[[ Passage provided open ]]
- Education: University of Innsbruck
- Awards: Charles Rodolphe Brupbacher Prize
- Scientific career
- Fields: mitochondria

= Guido Kroemer =

Molecular biologist

Guido Kroemer (born 11 June 1961) is a cell biologist who has made contributions to the understanding of the role of mitochondria in cell death. He is a member of multiple scientific academies in Europe and is one of the most highly cited authors in cell biology.

==Biography==
Kroemer was born in Leer, Germany. He completed medical school at the University of Innsbruck in Austria and earned a Ph.D. in biology from the Autonomous University of Madrid. Early in his career, Kroemer worked for the Spanish National Research Council. Now based in France, he is a cell biology researcher with INSERM and a Professor of the Faculty of Medicine of Paris Descartes University. Kroemer first discovered the fact that mitochondrial membrane permeabilization is a concrete step in the process of programmed cell death.

In a publication analysis by the news magazine Lab Times, Kroemer was the most highly cited cell biologist for the period between 2007 and 2013. Three other scientists who had worked at Kroemer's lab were also highly ranked in the analysis. Kroemer is the editor-in-chief of the journal Cell Death & Disease.
[[ Passage provided closed ]]
[[ Provided information open ]]
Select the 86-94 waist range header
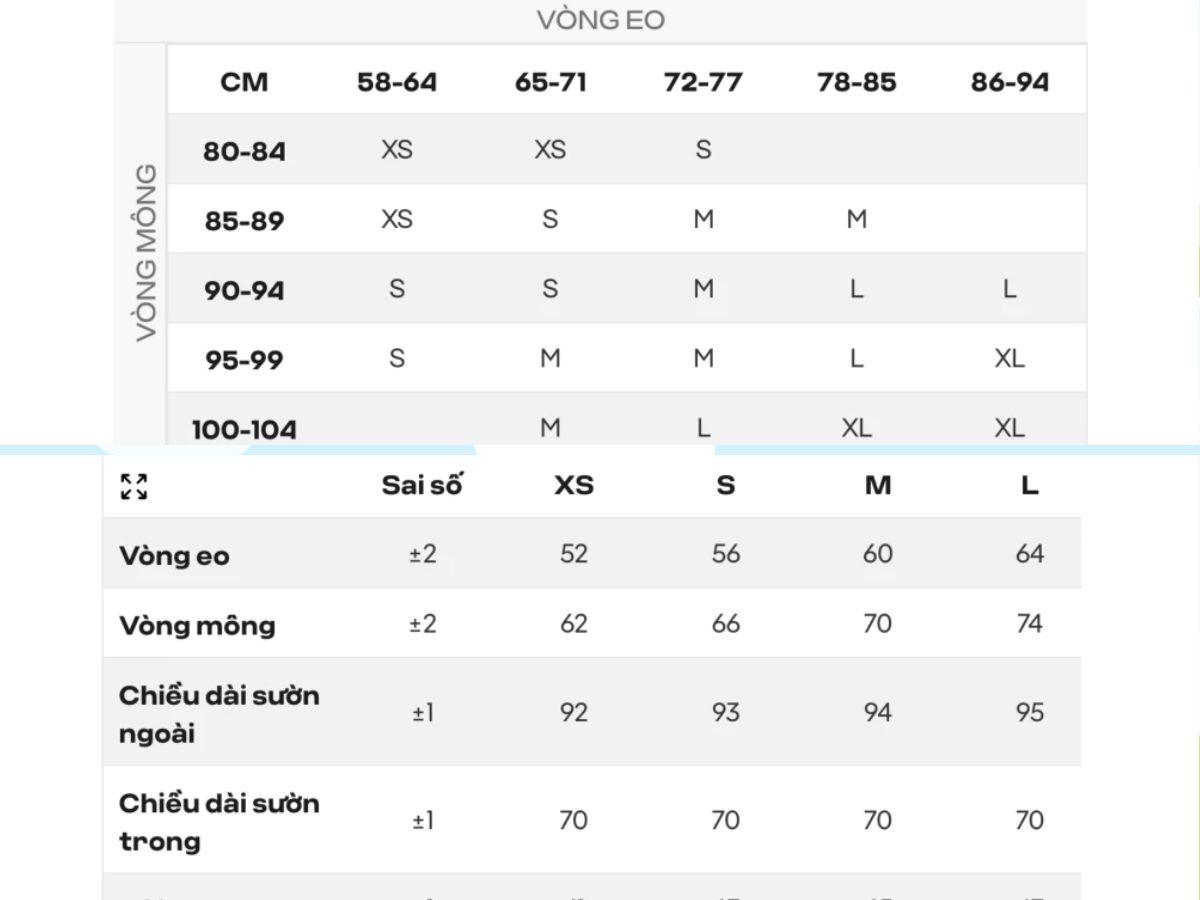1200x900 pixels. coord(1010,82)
[[ Provided information closed ]]
[[ Provided information open ]]
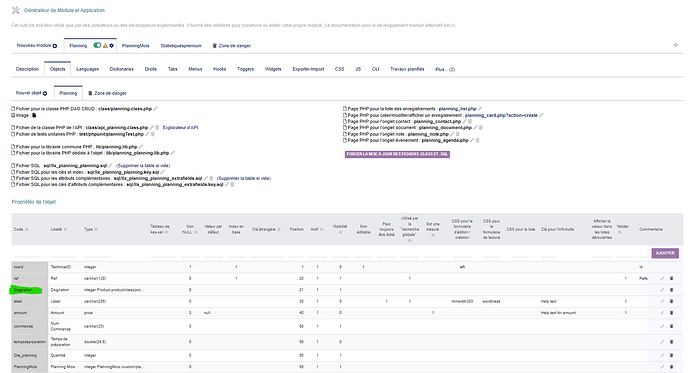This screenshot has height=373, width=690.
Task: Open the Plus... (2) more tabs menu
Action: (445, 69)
[[ Provided information closed ]]
Task set:
1: According to the Guido Kroemer biography, where did Kroemer earn his Ph.D. in biology?
2: From the Guido Kroemer biography, extract the part that opens with the words containing "Molecular biologist" and closes with "in cell biology.", copying it word for word.
3: Write what comes next in the biography of the cell biologist Guido Kroemer, starting after its last sentence.

Task responses:
1: At the Autonomous University of Madrid.

2:
Molecular biologist

Guido Kroemer (born 11 June 1961) is a cell biologist who has made contributions to the understanding of the role of mitochondria in cell death. He is a member of multiple scientific academies in Europe and is one of the most highly cited authors in cell biology.

3:
===Awards===
- 1998 Monika Kutzner Prize of the Berlin-Brandenburg Academy of Sciences
- 1999 Gallet & Breton Prize of the French Academy of Medicine
- 2006 Descartes Prize of the European Union
- 2007 Carus Medal of the German Academy of Sciences
- 2007 Grand Prix Mergier-Bourdeix of the French Academy of Sciences
- 2007 Member of the Academy of Sciences Leopoldina
- 2009 Lucien Dautrebande Prize of the Belgian Royal Academy of Medicine
- 2010 Duquesne Prize of the French National League against Cancer
- 2010 Fellow of the European Academy of Sciences
- 2011 “Coup d´Elan” Prize of the Bettencourt-Schueller Foundation
- 2012 Leopold Griffuel Prize of the French Association for Cancer Research
- 2013 Advanced Investigator Award from the European Research Council
- 2014 Mitjavile Prize of the French Academy of Medicine
- 2015 Galien Prize for Pharmacological Research
- 2016 Grand Priz Claude Bernard of the City of Paris
- 2017 Brupbacher Prize for Cancer Research
- 2018 ADPS Longevity Research Award
- 2018 Baillet-Latour Health Prize
- 2019 international Lombardia è Ricerca Prize

Kroemer's wife, Laurence Zitvogel, is a medical oncologist at the Institut Gustave Roussy and they collaborate on cancer research.